In addition to responding to electrical and chemical stimuli, many of the body’s neural cells can also respond to mechanical effects, such as pressure or vibration. But these responses have been more difficult for researchers to study, because there has been no easily controllable method for inducing such mechanical stimulation of the cells. Now, researchers at MIT and elsewhere have found a new method for doing just that.
The finding might offer a step toward new kinds of therapeutic treatments, similar to electrically based neurostimulation that has been used to treat Parkinson’s disease and other conditions. Unlike those systems, which require an external wire connection, the new system would be completely contact-free after an initial injection of particles, and could be reactivated at will through an externally applied magnetic field.
The finding is reported in the journal ACS Nano, in a paper by former MIT postdoc Danijela Gregurec, Alexander Senko PhD ’19, Associate Professor Polina Anikeeva, and nine others at MIT, at Boston’s Brigham and Women’s Hospital, and in Spain.
The new method opens a new pathway for the stimulation of nerve cells within the body, which has so far almost entirely relied on either chemical pathways, through the use of pharmaceuticals, or on electrical pathways, which require invasive wires to deliver voltage into the body. This mechanical stimulation, which activates entirely different signaling pathways within the neurons themselves, could provide a significant area of study, the researchers say.

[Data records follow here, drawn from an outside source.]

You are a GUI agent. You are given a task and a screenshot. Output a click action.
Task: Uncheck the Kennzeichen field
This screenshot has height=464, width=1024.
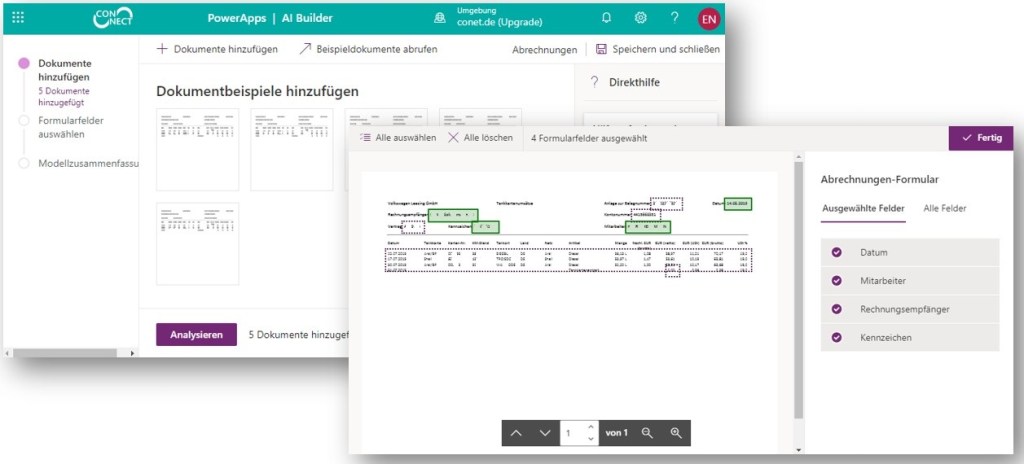coord(837,337)
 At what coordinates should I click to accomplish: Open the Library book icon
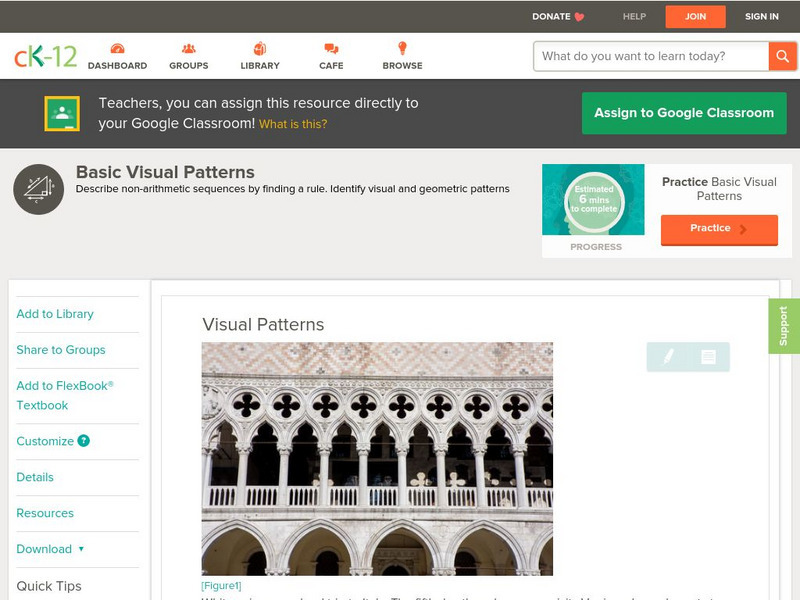[260, 49]
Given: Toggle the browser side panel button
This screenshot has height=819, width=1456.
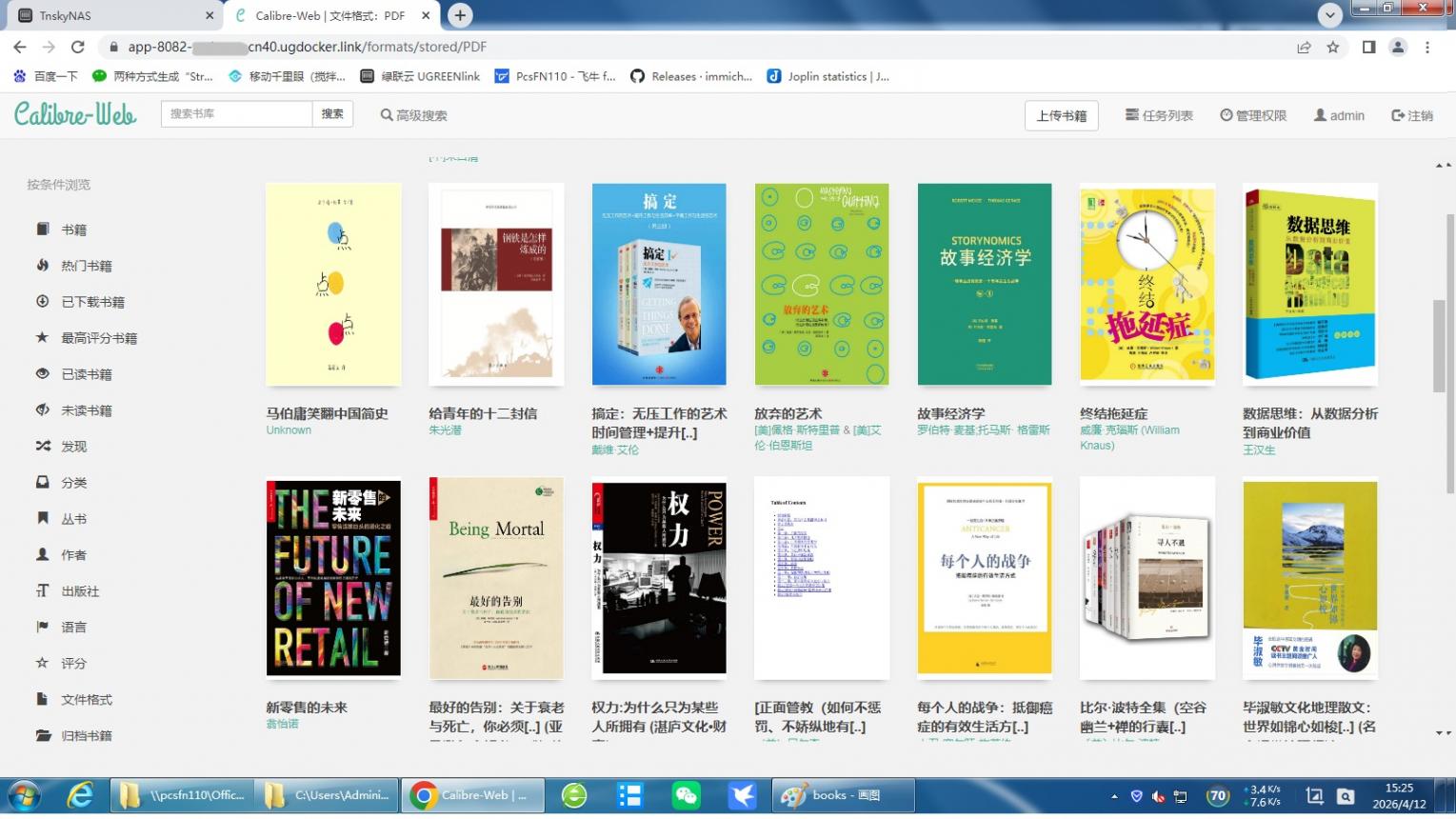Looking at the screenshot, I should pos(1368,47).
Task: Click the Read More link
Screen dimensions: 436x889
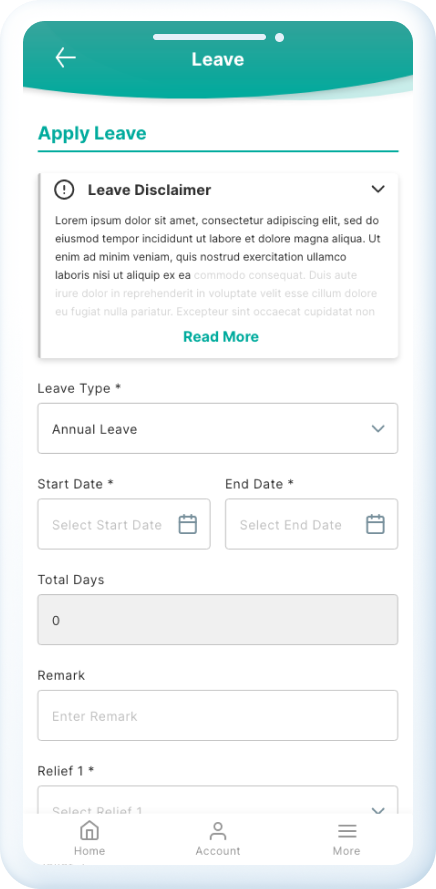Action: 221,337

“An interesting thing about the nervous system is that neurons can actually detect forces,” Senko says. “That’s how your sense of touch works, and also your sense of hearing and balance.” The team targeted a particular group of neurons within a structure known as the dorsal root ganglion, which forms an interface between the central and peripheral nervous systems, because these cells are particularly sensitive to mechanical forces.
The applications of the technique could be similar to those being developed in the field of bioelectronic medicines, Senko says, but those require electrodes that are typically much bigger and stiffer than the neurons being stimulated, limiting their precision and sometimes damaging cells.
The key to the new process was developing minuscule discs with an unusual magnetic property, which can cause them to start fluttering when subjected to a certain kind of varying magnetic field. Though the particles themselves are only 100 or so nanometers across, roughly a hundredth of the size of the neurons they are trying to stimulate, they can be made and injected in great quantities, so that collectively their effect is strong enough to activate the cell’s pressure receptors. “We made nanoparticles that actually produce forces that cells can detect and respond to,” Senko says.
Anikeeva says that conventional magnetic nanoparticles would have required impractically large magnetic fields to be activated, so finding materials that could provide sufficient force with just moderate magnetic activation was “a very hard problem.” The solution proved to be a new kind of magnetic nanodiscs.
These discs, which are hundreds of nanometers in diameter, contain a vortex configuration of atomic spins when there are no external magnetic fields applied. This makes the particles behave as if they were not magnetic at all, making them exceptionally stable in solutions. When these discs are subjected to a very weak varying magnetic field of a few millitesla, with a low frequency of just several hertz, they switch to a state where the internal spins are all aligned in the disc plane. This allows these nanodiscs to act as levers — wiggling up and down with the direction of the field.
Anikeeva, who is an associate professor in the departments of Materials Science and Engineering and Brain and Cognitive Sciences, says this work combines several disciplines, including new chemistry that led to development of these nanodiscs, along with electromagnetic effects and work on the biology of neurostimulation.
The team first considered using particles of a magnetic metal alloy that could provide the necessary forces, but these were not biocompatible materials, and they were prohibitively expensive. The researchers found a way to use particles made from hematite, a benign iron oxide, which can form the required disc shapes. The hematite was then converted into magnetite, which has the magnetic properties they needed and is known to be benign in the body. This chemical transformation from hematite to magnetite dramatically turns a blood-red tube of particles to jet black.
“We had to confirm that these particles indeed supported this really unusual spin state, this vortex,” Gregurec says. They first tried out the newly developed nanoparticles and proved, using holographic imaging systems provided by colleagues in Spain, that the particles really did react as expected, providing the necessary forces to elicit responses from neurons. The results came in late December and “everyone thought that was a Christmas present,” Anikeeva recalls, “when we got our first holograms, and we could really see that what we have theoretically predicted and chemically suspected actually was physically true.”
The work is still in its infancy, she says. “This is a very first demonstration that it is possible to use these particles to transduce large forces to membranes of neurons in order to stimulate them.”
She adds “that opens an entire field of possibilities. … This means that anywhere in the nervous system where cells are sensitive to mechanical forces, and that’s essentially any organ, we can now modulate the function of that organ.” That brings science a step closer, she says, to the goal of bioelectronic medicine that can provide stimulation at the level of individual organs or parts of the body, without the need for drugs or electrodes.